■ What the exercise asks: In the entries that follow, the line with "The image size is (436, 212)." opens the range and the line with "Task: Click the 1/1 page indicator" closes it; repeat that range exactly, both lines included.

■ Data shown:

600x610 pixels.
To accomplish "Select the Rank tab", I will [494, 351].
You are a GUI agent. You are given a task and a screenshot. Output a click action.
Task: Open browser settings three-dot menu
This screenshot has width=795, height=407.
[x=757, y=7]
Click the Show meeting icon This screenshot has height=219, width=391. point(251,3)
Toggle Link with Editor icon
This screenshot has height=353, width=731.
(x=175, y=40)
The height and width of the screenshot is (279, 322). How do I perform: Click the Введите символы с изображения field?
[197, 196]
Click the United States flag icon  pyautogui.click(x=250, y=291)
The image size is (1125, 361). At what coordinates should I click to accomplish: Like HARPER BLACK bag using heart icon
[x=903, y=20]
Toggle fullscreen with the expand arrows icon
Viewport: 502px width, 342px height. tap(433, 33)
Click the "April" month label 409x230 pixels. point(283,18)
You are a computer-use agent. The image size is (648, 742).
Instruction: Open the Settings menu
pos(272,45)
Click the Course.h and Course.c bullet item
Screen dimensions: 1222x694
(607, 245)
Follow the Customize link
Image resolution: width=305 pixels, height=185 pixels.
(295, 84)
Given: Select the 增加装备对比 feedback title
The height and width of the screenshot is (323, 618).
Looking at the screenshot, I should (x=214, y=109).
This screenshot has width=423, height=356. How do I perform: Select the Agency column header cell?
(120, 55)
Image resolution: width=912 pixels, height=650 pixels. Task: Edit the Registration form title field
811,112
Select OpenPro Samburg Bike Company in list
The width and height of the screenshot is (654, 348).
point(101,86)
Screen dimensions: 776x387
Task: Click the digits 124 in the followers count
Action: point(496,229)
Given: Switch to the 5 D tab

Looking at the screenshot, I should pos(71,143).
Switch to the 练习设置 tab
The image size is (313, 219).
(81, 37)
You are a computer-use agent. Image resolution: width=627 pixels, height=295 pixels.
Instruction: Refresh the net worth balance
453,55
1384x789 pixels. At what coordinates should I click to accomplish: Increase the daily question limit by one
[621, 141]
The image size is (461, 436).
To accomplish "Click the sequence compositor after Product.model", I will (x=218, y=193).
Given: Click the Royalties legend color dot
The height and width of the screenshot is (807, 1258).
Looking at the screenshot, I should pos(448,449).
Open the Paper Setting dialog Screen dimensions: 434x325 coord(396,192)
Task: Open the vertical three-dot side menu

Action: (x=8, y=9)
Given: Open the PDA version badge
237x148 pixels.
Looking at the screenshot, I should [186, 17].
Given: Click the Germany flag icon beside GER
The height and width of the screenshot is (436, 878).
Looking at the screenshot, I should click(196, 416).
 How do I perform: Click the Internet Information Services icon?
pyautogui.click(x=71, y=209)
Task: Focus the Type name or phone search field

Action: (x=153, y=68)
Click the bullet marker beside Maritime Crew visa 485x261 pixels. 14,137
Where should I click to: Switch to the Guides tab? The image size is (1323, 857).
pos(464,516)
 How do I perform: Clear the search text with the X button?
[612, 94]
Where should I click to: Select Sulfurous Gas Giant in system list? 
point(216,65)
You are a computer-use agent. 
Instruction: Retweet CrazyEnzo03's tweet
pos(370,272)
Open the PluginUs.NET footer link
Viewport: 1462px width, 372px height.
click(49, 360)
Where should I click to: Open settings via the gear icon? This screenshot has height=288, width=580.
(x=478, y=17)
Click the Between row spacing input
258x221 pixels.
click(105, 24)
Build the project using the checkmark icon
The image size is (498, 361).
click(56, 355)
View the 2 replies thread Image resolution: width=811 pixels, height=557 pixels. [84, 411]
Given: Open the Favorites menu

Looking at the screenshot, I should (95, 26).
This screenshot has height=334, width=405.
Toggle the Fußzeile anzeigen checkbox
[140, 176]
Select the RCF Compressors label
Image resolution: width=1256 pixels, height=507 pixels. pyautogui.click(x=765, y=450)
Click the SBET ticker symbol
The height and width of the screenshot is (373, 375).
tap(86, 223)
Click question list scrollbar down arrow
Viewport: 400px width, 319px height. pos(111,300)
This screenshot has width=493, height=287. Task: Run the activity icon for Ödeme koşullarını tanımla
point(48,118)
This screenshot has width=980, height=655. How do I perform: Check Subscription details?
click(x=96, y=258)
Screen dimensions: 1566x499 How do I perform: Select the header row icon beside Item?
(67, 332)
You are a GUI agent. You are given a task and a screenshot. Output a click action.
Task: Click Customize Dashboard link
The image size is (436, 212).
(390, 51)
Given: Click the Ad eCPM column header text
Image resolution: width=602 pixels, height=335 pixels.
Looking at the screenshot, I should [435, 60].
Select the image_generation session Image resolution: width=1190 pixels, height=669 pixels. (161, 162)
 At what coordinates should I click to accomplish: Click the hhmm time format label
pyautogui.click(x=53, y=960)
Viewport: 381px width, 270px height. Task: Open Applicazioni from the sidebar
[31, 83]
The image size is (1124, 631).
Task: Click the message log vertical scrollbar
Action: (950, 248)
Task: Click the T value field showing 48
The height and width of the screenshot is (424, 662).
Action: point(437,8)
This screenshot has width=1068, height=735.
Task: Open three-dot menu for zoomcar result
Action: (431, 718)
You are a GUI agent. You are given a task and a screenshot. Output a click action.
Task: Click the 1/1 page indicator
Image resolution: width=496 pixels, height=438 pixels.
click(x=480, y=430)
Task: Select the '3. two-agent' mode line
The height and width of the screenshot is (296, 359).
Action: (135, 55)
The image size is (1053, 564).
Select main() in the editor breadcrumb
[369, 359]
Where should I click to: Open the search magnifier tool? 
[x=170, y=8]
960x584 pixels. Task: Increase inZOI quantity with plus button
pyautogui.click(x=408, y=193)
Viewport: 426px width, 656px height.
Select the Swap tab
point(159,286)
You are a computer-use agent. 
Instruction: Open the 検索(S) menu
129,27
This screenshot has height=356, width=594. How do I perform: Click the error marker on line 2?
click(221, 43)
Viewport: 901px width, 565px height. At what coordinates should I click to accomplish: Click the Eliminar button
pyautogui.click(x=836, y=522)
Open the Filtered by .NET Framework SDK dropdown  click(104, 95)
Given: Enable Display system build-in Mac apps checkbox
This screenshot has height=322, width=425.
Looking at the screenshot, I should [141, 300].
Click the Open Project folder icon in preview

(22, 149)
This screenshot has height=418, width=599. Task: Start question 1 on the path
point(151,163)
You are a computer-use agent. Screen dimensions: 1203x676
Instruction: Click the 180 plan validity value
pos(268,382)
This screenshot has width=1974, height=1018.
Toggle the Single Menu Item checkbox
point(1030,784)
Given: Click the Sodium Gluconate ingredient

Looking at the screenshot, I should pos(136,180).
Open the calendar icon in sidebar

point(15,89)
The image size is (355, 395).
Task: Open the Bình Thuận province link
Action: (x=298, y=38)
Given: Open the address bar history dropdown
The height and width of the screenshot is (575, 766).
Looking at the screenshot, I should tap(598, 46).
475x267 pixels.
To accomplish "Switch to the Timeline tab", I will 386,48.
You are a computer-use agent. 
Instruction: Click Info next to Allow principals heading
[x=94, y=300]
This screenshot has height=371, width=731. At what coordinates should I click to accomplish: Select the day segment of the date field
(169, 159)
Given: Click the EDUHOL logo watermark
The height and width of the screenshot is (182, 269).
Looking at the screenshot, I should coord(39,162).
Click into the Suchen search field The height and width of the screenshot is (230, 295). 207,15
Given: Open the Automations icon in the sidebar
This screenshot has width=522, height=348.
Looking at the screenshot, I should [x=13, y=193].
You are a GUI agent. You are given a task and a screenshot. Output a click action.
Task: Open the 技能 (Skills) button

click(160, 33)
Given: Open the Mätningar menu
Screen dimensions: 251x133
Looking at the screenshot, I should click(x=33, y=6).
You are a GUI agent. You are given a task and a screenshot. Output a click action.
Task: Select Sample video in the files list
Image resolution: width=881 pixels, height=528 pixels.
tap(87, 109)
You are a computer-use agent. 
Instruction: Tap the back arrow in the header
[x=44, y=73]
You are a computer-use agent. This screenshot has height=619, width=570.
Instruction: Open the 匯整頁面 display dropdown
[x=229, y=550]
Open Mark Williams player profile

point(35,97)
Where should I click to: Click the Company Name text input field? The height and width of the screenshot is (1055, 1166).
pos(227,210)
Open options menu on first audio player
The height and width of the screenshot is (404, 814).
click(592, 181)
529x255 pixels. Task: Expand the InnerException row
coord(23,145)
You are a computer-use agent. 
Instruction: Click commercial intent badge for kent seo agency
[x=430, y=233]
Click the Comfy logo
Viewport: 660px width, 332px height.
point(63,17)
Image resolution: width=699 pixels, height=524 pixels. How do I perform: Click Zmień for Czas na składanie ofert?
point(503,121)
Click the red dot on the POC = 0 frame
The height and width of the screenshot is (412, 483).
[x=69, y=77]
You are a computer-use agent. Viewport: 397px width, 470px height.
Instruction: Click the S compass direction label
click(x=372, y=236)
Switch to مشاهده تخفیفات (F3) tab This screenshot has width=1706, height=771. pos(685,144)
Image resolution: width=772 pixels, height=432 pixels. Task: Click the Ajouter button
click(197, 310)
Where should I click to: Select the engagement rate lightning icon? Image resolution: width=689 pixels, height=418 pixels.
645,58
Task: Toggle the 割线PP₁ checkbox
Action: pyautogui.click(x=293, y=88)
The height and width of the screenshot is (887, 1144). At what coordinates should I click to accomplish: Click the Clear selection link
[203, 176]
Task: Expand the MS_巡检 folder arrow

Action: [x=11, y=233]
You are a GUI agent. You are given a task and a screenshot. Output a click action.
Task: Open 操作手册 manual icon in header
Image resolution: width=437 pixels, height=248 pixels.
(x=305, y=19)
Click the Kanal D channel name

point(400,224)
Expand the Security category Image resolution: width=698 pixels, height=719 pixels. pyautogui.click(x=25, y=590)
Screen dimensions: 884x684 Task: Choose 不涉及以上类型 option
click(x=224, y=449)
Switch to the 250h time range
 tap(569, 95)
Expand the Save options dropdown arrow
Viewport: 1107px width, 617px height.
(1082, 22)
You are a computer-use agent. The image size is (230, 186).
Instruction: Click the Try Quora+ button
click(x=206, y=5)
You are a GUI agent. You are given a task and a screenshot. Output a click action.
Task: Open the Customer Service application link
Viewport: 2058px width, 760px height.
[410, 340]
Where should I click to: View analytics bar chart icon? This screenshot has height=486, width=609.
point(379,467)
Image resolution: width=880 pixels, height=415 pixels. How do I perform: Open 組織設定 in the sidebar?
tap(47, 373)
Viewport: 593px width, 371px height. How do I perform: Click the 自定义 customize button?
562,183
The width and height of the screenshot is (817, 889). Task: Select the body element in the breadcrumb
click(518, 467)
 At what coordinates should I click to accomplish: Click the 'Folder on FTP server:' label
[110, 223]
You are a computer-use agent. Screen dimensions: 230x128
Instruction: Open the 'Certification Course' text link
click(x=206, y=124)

■ Answer for the task:
The image size is (436, 212).
(390, 51)
Given: Click the Ad eCPM column header text
Image resolution: width=602 pixels, height=335 pixels.
Looking at the screenshot, I should [435, 60].
Select the image_generation session Image resolution: width=1190 pixels, height=669 pixels. (161, 162)
 At what coordinates should I click to accomplish: Click the hhmm time format label
pyautogui.click(x=53, y=960)
Viewport: 381px width, 270px height. Task: Open Applicazioni from the sidebar
[31, 83]
The image size is (1124, 631).
Task: Click the message log vertical scrollbar
Action: (950, 248)
Task: Click the T value field showing 48
The height and width of the screenshot is (424, 662).
Action: point(437,8)
This screenshot has width=1068, height=735.
Task: Open three-dot menu for zoomcar result
Action: (431, 718)
You are a GUI agent. You are given a task and a screenshot. Output a click action.
Task: Click the 1/1 page indicator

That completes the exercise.